Efforts to replace to Beacon Wharf in downtown Sidney, here seen during movie filming, will “be complicated” and “costly” according to a new report. (Black Press Media File)

Efforts to replace to Beacon Wharf in downtown Sidney, here seen during movie filming, will “be complicated” and “costly” according to a new report. (Black Press Media File)

Shortlisted options for Beacon Wharf replacement cost between $6.3 and $14.2 million

Select committee will investigate various questions around proposed replacement of iconic wharf

A new report says the replacement of Sidney’s Beacon Wharf will be complicated and costly, with other infrastructure costs looming on the horizon.

This prediction appears in a staff report Sidney council meeting as committee of the whole minus Coun. Chad Rintoul received earlier this week before asking staff to establish a select committee tasked with answering various questions around the wharf. It has stood at the end of Beacon Avenue for more than 50 years as an iconic part of the community, but is also approaching the end of its design life.

This potential list of questions facing the eventual committee members include the very question of whether Sidney should even replace the wharf in the face of rising sea levels and more intense storms. The wharf itself has undergone several repairs since Sidney had assumed control of it from the federal government in 2006, with more repairs pending this year to extend its lifetime.

A report by SNC-Lavalin — the company hired by Sidney to study the feasibility of rebuilding the wharf following completion of the municipality’s Downtown Waterfront Vision in 2018 — pegs the remaining design life of the current wharf at less than 10 years.

RELATED: Pending repairs to Sidney wharf could impact tourism, local business

That same report also presents council with seven replacement options (with one option featuring a sub-option) that ranged in costs from $6.3 million to $20.8 million, with the important proviso that the company ultimately short-listed four options ranging in costs from $6.3 million to $14.2 million.

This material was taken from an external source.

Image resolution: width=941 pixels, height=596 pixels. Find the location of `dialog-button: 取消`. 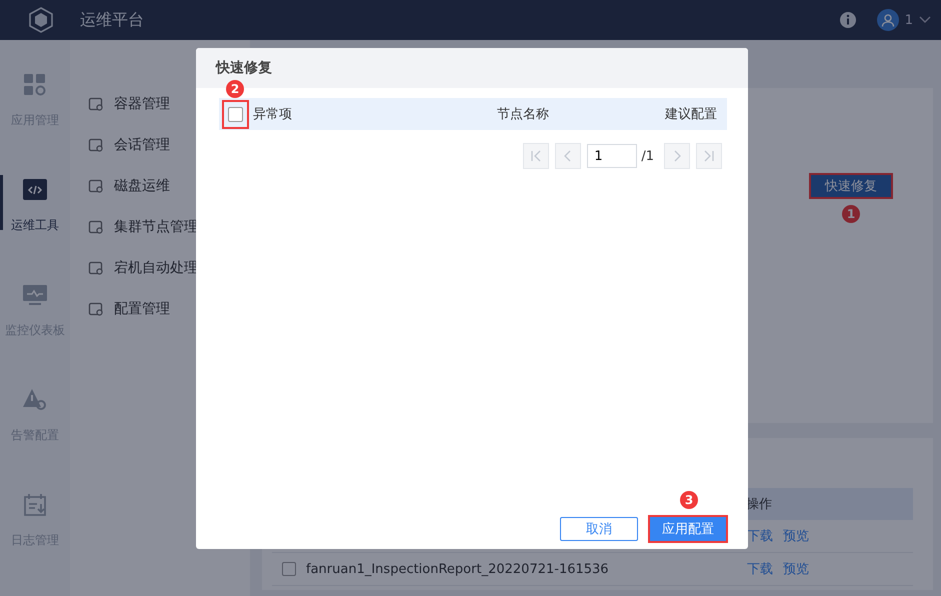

Sidney had requested that the wharf structure have a design life of 50 years and be open to the public among other criteria. They require that the wharf reach up to Sidney’s existing flood construction level of 7.1 metres, 1.6 metres above the existing wharf height.

Jenn Clary, Sidney’s director of engineering, said these figures do not include the cost of any future buildings or amenities on the wharf. The public heard later from her that these figures also do not include any related costs for infrastructure around the wharf impacted by the replacement.

They include, among others, the roundabout at the end of Beacon Avenue, as well as Beacon Avenue Park and the walkway that runs along the waterfront. The central factor is the future height of the wharf, if replacement goes ahead.

“New infrastructure with a design life of 50 years will need to be higher than the existing waterfront,” the report reads. “How much higher will depend on the type of wharf and intended use.”

Three of the four shortlisted wharf replacement options would be 3.5 metres higher than the current wharf, with the fourth 2.5 metres than the current option, thereby impacting surrounding infrastructure. In other words, if Sidney were to go ahead with replacing the wharf, the municipality would have to take a much broader view.

Mayor Cliff-McNeil-Smith, who will chair the select committee following final approval by council, referenced this aspect in his comments.

“This is just one aspect of the total waterfront in Sidney,” he said.

Broadly speaking, SNC-Lavalin’s shortlisted options fall into broad categories: a suspended deck standing on piles and a deck on the top of reclaimed fill protected by rock. According to the report, the suspended deck option would be cheaper and less harmful on the environment during construction than the “rubble deck” option, but it is not as straightforward as it might appear.

Sidney’s Downtown Waterfront Vision lists several “functional requirements” for the future wharf. They include, among others, moorage for vessels and space for buildings. “The wharf shall accommodate a leased lot(s) on top of the deck for commercial buildings,” it reads.

But those requirements might not be achievable depending on the eventual option chosen. For example, a suspended deck might not be as suitable for buildings, the report reads.

Once in place, the select standing committee would exist until Dec. 31, 2020.